# TEXT SECTION:
Step 1: Determine if the Reaction is Exothermic or Endothermic

A reaction is exothermic if it releases energy to the surroundings. In this case, the reaction is known to release 190 kJ of energy. Therefore, the reaction is exothermic.

Step 2: Determine the Temperature Change of the Water Bath

Since the reaction is exothermic, it releases heat to the surroundings. The water bath, being part of the surroundings, will absorb this heat, causing its temperature to go up.

Step 3: Determine the Movement of the Piston

The system does 153 kJ of work on the piston. When work is done by the system on the surroundings, it typically involves expansion, meaning the piston moves out.

Step 4: Determine the Direction of Heat Flow

In an exothermic reaction, heat flows out of the system. Therefore, heat flows out of the gas mixture.

# DATA PROVIDED:
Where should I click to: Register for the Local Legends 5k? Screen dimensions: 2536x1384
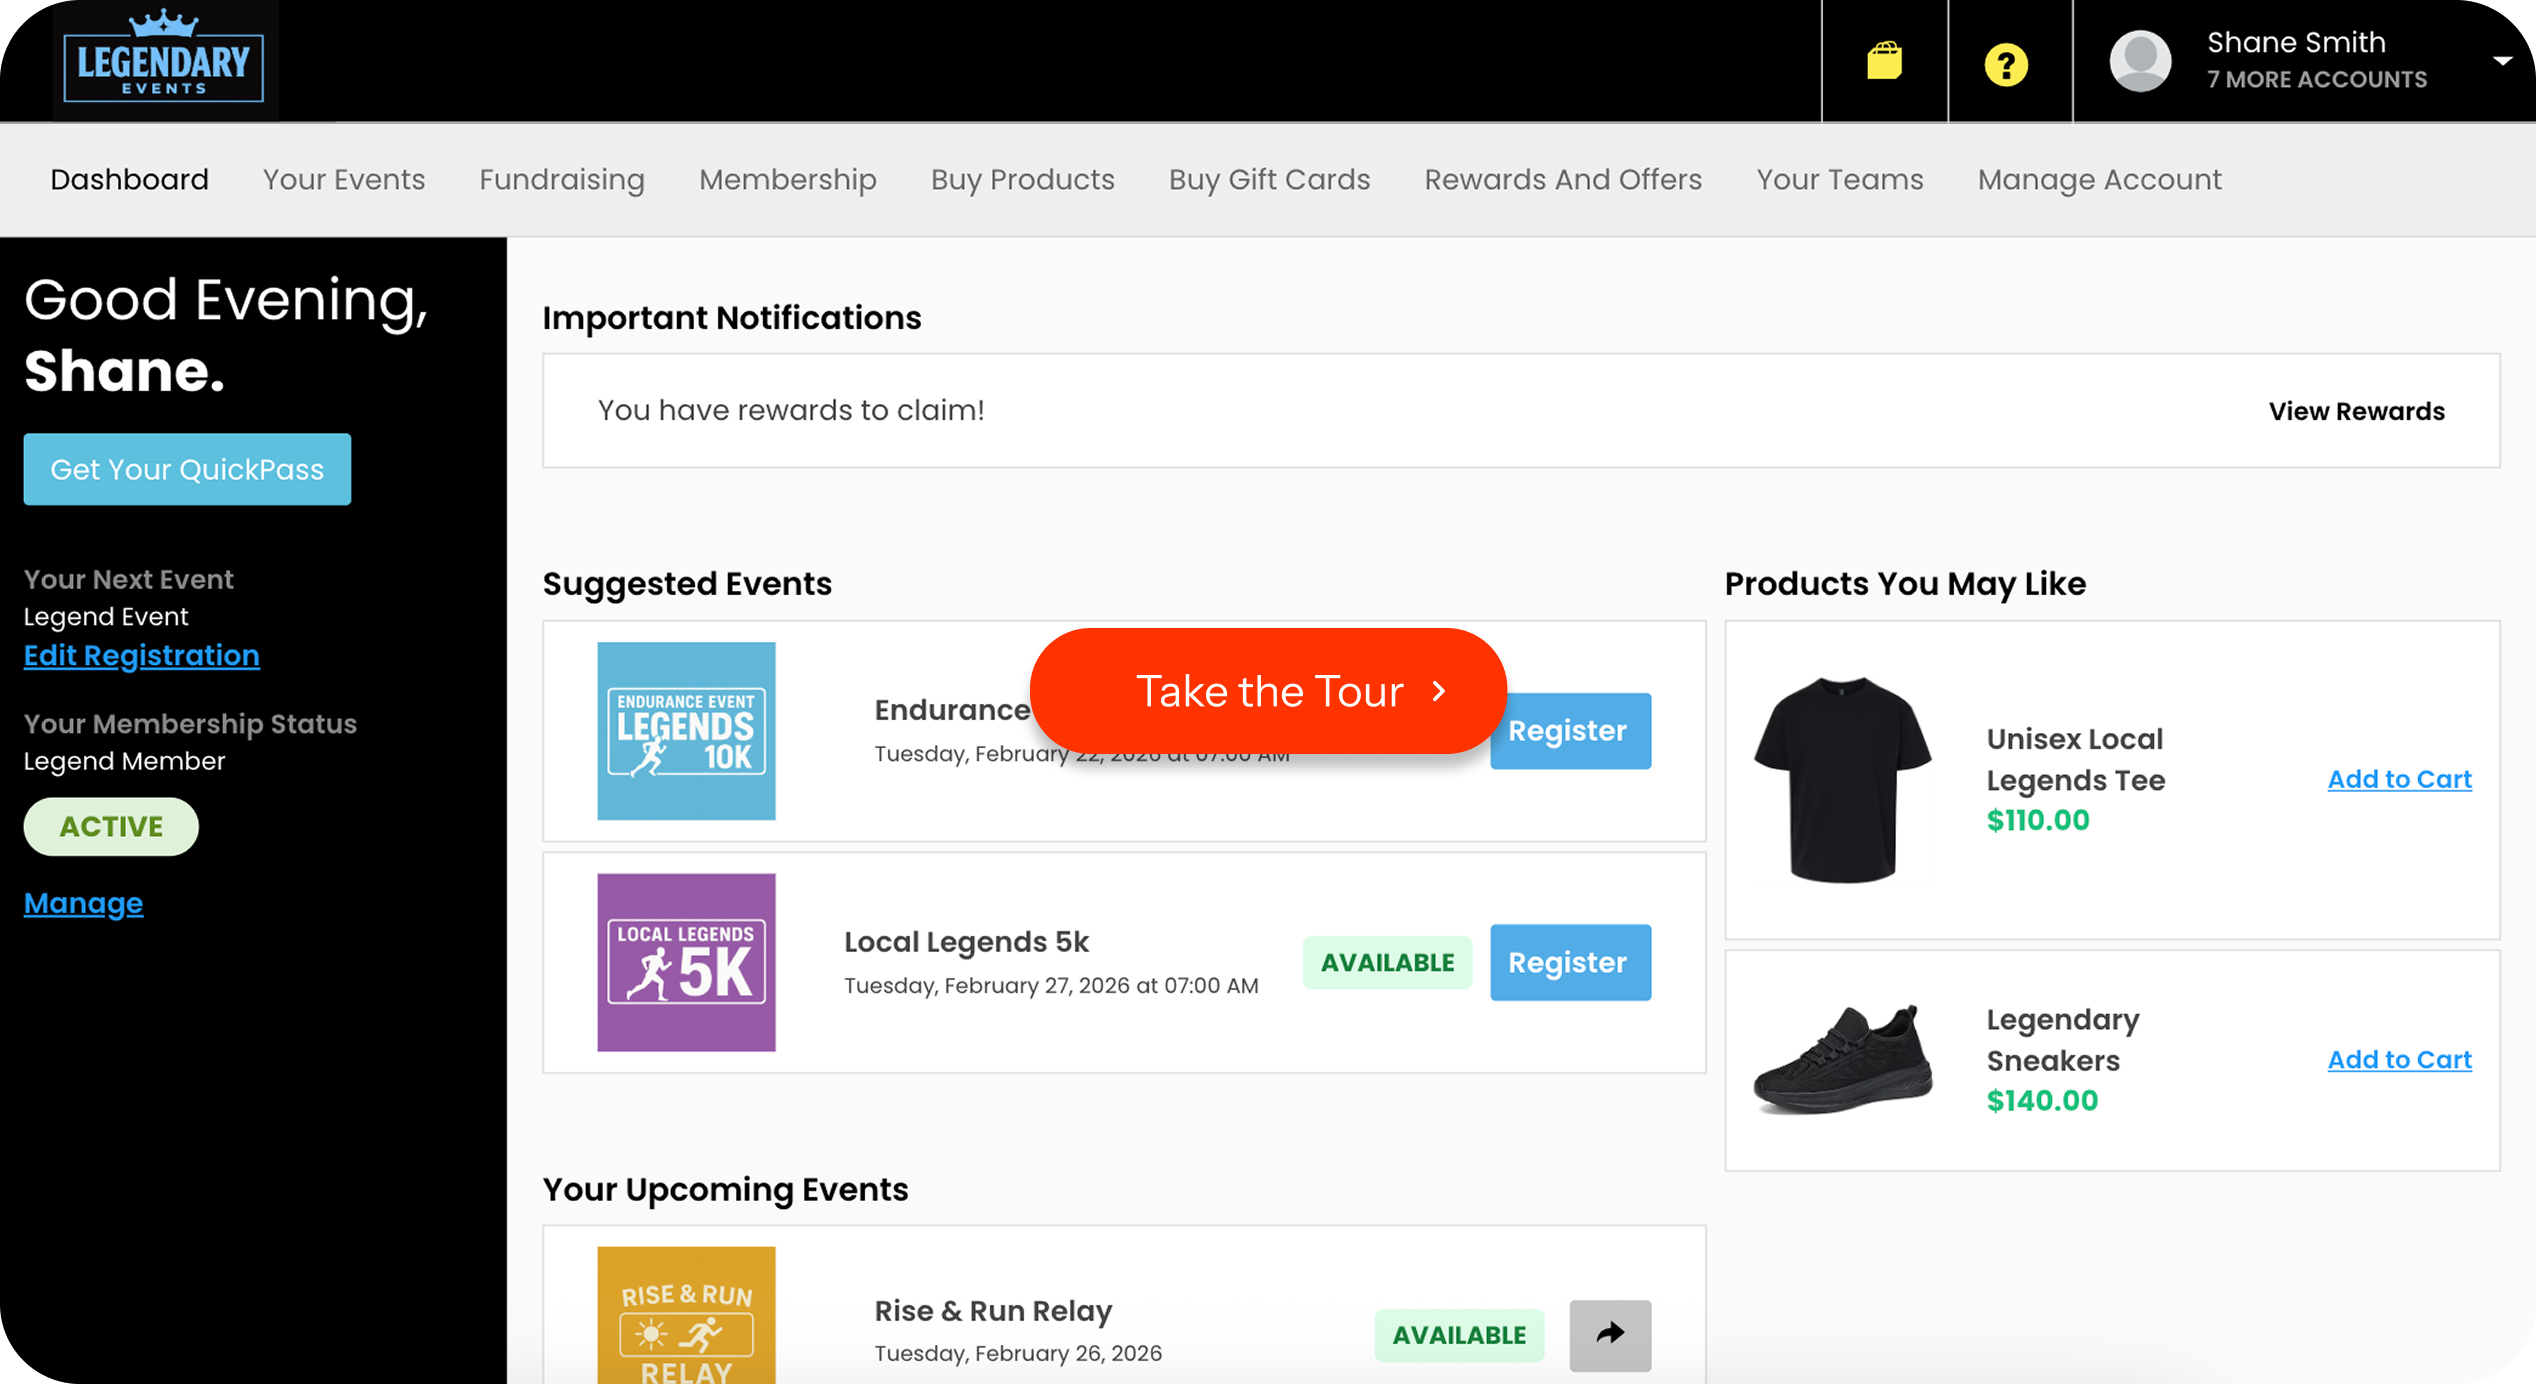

# THE TASKS:
1 – Rewrite everything in the reaction analysis from "Step 2: Determine" down to "piston moves out.", substituting "environment" for "surroundings".
2 – Carry the step-by-step reaction analysis on past its final sentence.

# OUTPUTS IN ORDER:
1 –
Step 2: Determine the Temperature Change of the Water Bath

Since the reaction is exothermic, it releases heat to the environment. The water bath, being part of the environment, will absorb this heat, causing its temperature to go up.

Step 3: Determine the Movement of the Piston

The system does 153 kJ of work on the piston. When work is done by the system on the environment, it typically involves expansion, meaning the piston moves out.

2 –
Step 5: Calculate the Amount of Heat Flow

Using the first law of thermodynamics, which states that the change in internal energy (\(\Delta U\)) is equal to the heat added to the system (\(q\)) minus the work done by the system (\(w\)), we have: \[ \Delta U = q - w \] Given that the reaction releases 190 kJ of energy, this is the change in internal energy (\(\Delta U = -190 \, \text{kJ}\)), and the work done by the system is 153 kJ (\(w = 153 \, \text{kJ}\)), we can solve for \(q\): \[ -190 = q - 153 \] \[ q = -190 + 153 = -37 \, \text{kJ} \] The negative sign indicates that 37 kJ of heat flows out of the system.

Final Answer

  • The reaction is \(\boxed{\text{exothermic}}\).
  • The temperature of the water bath goes \(\boxed{\text{up}}\).
  • The piston moves \(\boxed{\text{out}}\).
  • Heat flows \(\boxed{\text{out}}\) of the gas mixture.
  • The amount of heat that flows is \(\boxed{37 \, \text{kJ}}\).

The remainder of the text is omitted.